Figure 5 64-year-old woman, body mass index = 0.53. Delayed scan shows a tracer stagnation
area at third medium of the left leg in a patient with an advanced clinical stage
of lipolymphedema
Conclusion
Rest/stress intradermal lymphoscintigraphy shows a normal lymphatic drainage, a normal
uptake of regional lymph node, absence of lymph stagnation area after muscular exercise
and normal TI value, in early and intermediate clinical stages of lipedema. Using
our method, we observed a tortuous course of lymphatic pathways in 75% of legs of
women with lipedema.
Tracer stagnation areas or dermal backflow, an expression of secondary damage to lymphatic
vessels (lipolymphedema) was observed in only few patients with and advanced stage
of lipedema.
Distinct from other forms of fatty deposition, diet, or exercise are ineffective as
treatment for the fat deposition in lipedema patient. Combined decongestive therapy
may reduce symptoms and may be recommended for patients with a demonstrable lymphatic
disfunction and is recommended in the all patients to avoid significant weight gain.[22 ]
Surgical treatment of lipedema should be based on the features of each patient. For
patients without lymphatic functional impairment, liposculpture of affected areas
represent a valid solution in reducing the fat accumulation while shaping the entire
leg and ankle. Liposuction nowadays is a safe and well-established procedure.[23 ],[24 ],[25 ],[26 ]
Being a blind procedure, liposuction might lead to injures of microvascular structures
of the adipose tissue (including lymphatic channels), which are usually not clinically
relevant.
However, in the setting of an impaired lymphatic drainage, microvascular injuries
lead to a clinically relevant lymphatic impairment, ultimately leading to secondary
lymphedema.
As for now, in our center, we are prospectively evaluating lipedema patients undergoing
liposculpture according to our surgical inclusive criteria and use of intraoperative
Indocyanine Green fluorescence-navigated surgery, to evaluate the liposuction safety
for those with an impaired lymphatic function.[27 ]
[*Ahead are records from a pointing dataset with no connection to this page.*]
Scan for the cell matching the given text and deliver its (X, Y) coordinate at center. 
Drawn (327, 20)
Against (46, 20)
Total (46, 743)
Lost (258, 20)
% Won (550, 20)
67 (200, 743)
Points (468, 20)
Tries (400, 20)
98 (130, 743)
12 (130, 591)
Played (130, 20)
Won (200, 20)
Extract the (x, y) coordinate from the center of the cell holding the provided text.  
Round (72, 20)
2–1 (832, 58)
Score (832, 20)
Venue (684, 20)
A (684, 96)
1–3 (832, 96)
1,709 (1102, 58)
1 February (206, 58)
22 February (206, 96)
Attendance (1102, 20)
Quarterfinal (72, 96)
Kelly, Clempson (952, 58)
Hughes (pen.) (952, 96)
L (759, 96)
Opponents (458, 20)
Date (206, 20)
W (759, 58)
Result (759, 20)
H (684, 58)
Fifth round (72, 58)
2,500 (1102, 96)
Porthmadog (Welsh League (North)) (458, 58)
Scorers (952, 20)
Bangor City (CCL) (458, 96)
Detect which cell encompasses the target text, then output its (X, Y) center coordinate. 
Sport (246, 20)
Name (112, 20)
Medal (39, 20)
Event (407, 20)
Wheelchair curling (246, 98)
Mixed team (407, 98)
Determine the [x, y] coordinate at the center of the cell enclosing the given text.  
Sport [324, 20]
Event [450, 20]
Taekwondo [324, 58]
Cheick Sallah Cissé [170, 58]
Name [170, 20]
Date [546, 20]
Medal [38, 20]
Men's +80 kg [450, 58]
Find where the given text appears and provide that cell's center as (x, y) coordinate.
Declaration of patient consent
The authors certify that they have obtained all appropriate patient consent forms.
In the form the patient(s) has/have given his/her/their consent for his/her/their
images and other clinical information to be reported in the journal. The patients
understand that their names and initials will not be published and due efforts will
be made to conceal their identity, but anonymity cannot be guaranteed.